Resocjalizację opartą na „wodzeniu na pokuszenie” mogli wymyślić tylko Francuzi. Więźniom z zakładu karnego w Oermingen w departamencie Dolnego Renu zorganizowano wycieczkę do lasu. Okoliczności przyrody można sobie wyobrazić. Wiosna, pierwsza zieleń, zapach… wolności. W połowie wycieczki trzech więźniów poszło… w las.
Zostali złapani dość szybko. Ostatni z nich, 36-latek poddał się po spędzeniu w lesie, ciągle jednak chłodnej nocy. Przebywał zaledwie kilometrów od miejsca ucieczki. Według administracji więziennej nie jest groźnym penitencjariuszem i został skazany za drobne kradzieże i jazdę po pijanemu. Teraz otrzyma dodatkowy wyrok za ucieczkę.

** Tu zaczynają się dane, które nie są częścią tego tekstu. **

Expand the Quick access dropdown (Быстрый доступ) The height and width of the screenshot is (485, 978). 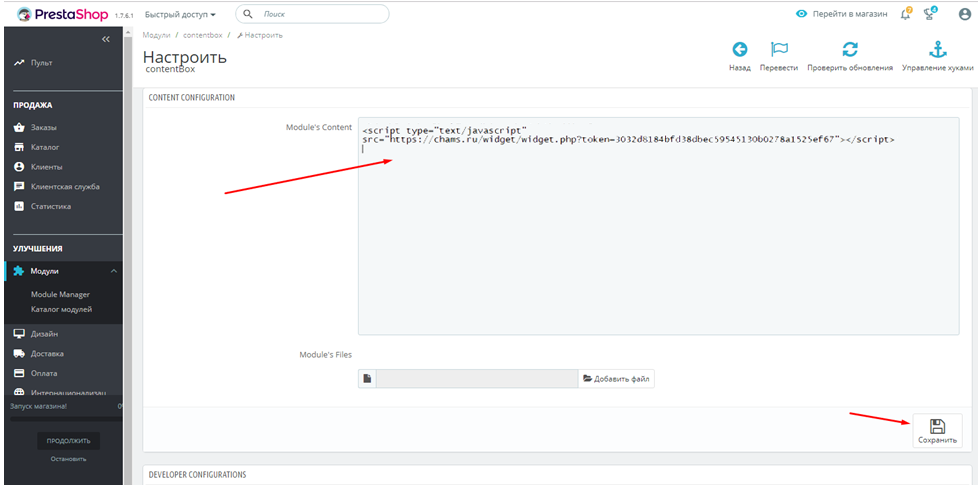(x=180, y=15)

Le détenu évadé de la #prison d'#Oermingen lors d'une sortie en forêt a été retrouvé.https://t.co/AWYMca4v6B
— DNA (@dnatweets) April 7, 2019
Wycieczki więźniów do lasu wymyśliło stowarzyszenie zajmujące się „reintegracją” skazanych. Warto się zastanowić, czy jego działania w postaci spacerów więźniów po lesie wiosną nie mają jednak w tym przypadku charakteru… tortur.